И вот Тома показалась. С такого расстояния она казалась сильно выше своего роста. Тома была в черной толстовке, в капюшоне, пол-лица скрывал шарф. Я видел только ее глаза ― огромные, темные, сумрачные. И этот взгляд мне не понравился: по нему читалось, что она уже не отступится. Не отпустит меня, даже если на промзону сейчас упадет метеорит. И задумала она что-то очень нехорошее. Но я все еще владел собой достаточно ― и не признавал очевидного. Я убедил себя, что тревожиться не о чем. Мне удастся ее переубедить. Я ведь сильнее, я побеждал столько раз. И неважно, что преимущество за ней. Кнут или пряник, но что-то сработает.
– Посмотри же на меня, ну! ― крикнул я.
И она подчинилась. Наши взгляды пересеклись. Моя первая победа, я воспрянул духом. Помедлив, я попросил ее открыть чертовы решетки ― мягко, ласково, не сомневаясь в том, что она подчинится.

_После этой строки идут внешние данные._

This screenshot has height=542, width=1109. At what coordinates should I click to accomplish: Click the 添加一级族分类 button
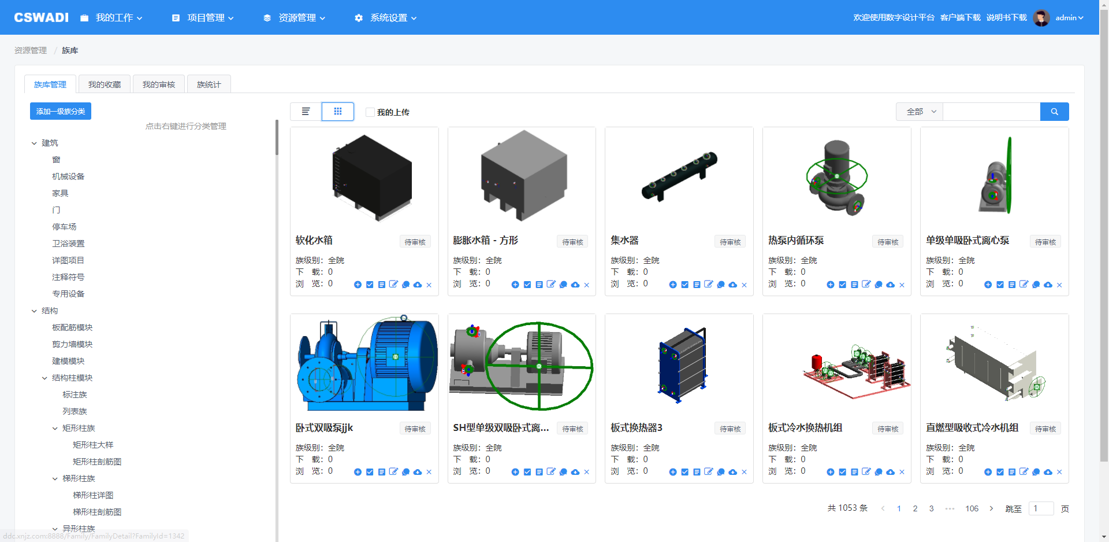(61, 111)
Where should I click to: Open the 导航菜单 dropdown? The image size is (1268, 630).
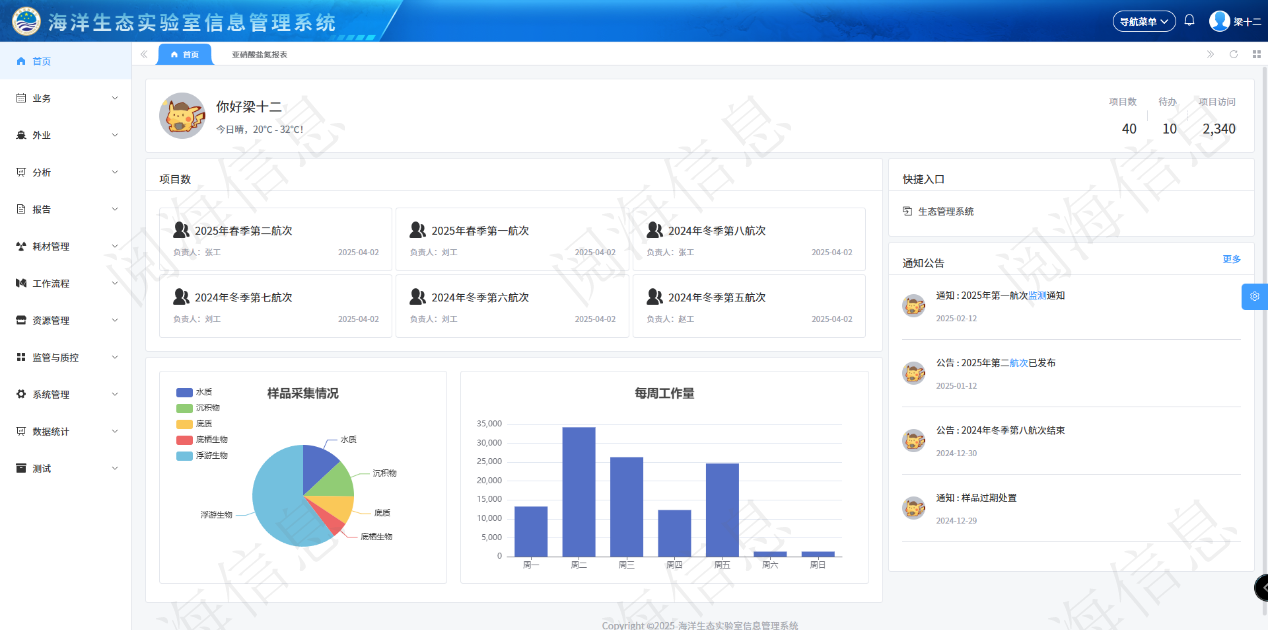[1144, 21]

Она слабая. Она сломается. Ведь так?
Но тут я заметил, как Тома сжимает что-то в руках. Внизу, у земли, что-то блеснуло ― и на меня посыпался песок вперемешку со строительной пылью, мелкой, как мука. Мою тюрьму сразу заволокло густое серое облако, я закашлялся. Господи, что она творит? У нее в руках лопата, и она закапывает меня!
И тогда мои кишки скрутило тугим узлом. Это казалось безумным, немыслимым, но это происходило. Снова раздался удар лопатой о землю. И снова меня окатило песком вперемешку с мелкими камнями. Тома работала лопатой механически, спокойно, так, будто каждый день закапывала людей. На лице не отражалось ничего. Наверное, она готовилась к этому моменту и заранее выключила все эмоции. В противоположность мне.
Сначала я думал: она просто меня пугает. Это же Тома, замученная мышка, она не посмеет намеренно причинить кому-то вред. Мой страх ненадолго прошел, его даже сменил гнев. Я весь в песке, сижу в чертовой яме, на голову мне сыплют землю. Как я докатился до такого? Это же дно, в прямом смысле слова. Я то смеялся, пытаясь показать что эта игра меня забавляет, то ругался и кричал угрозы. Ей было все равно.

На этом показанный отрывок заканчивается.